◆ What is needed ◆
In the listing that follows, how many lines contain the string "Help"? Provide only the number.

◆ Exercise inputs ◆
────
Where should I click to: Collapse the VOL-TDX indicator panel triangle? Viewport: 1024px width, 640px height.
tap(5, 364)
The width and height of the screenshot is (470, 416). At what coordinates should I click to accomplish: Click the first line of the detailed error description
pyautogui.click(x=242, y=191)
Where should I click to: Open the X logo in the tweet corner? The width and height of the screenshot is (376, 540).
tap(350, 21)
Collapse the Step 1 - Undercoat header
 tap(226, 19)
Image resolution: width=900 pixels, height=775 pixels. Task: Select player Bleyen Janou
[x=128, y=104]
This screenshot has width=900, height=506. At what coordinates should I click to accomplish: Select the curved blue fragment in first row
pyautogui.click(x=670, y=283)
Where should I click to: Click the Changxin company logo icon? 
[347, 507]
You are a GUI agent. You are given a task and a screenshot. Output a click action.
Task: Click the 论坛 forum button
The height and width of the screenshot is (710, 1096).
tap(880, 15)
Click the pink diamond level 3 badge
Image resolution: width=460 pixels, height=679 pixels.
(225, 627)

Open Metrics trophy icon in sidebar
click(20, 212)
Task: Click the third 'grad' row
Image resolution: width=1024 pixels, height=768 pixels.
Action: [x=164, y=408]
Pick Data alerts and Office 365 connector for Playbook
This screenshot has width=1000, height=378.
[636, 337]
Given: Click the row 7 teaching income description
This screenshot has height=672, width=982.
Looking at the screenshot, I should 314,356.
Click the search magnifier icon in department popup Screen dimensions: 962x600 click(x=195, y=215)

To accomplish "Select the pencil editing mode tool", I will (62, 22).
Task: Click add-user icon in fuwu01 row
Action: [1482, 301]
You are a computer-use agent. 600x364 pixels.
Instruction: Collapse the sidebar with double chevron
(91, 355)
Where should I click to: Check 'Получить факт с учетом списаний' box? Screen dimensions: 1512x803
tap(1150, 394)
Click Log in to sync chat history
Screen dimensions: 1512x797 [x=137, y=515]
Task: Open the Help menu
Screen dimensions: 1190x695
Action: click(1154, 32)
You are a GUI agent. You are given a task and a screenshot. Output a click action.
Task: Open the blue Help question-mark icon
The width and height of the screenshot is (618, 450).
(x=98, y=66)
────
◆ Output for this exercise ◆
2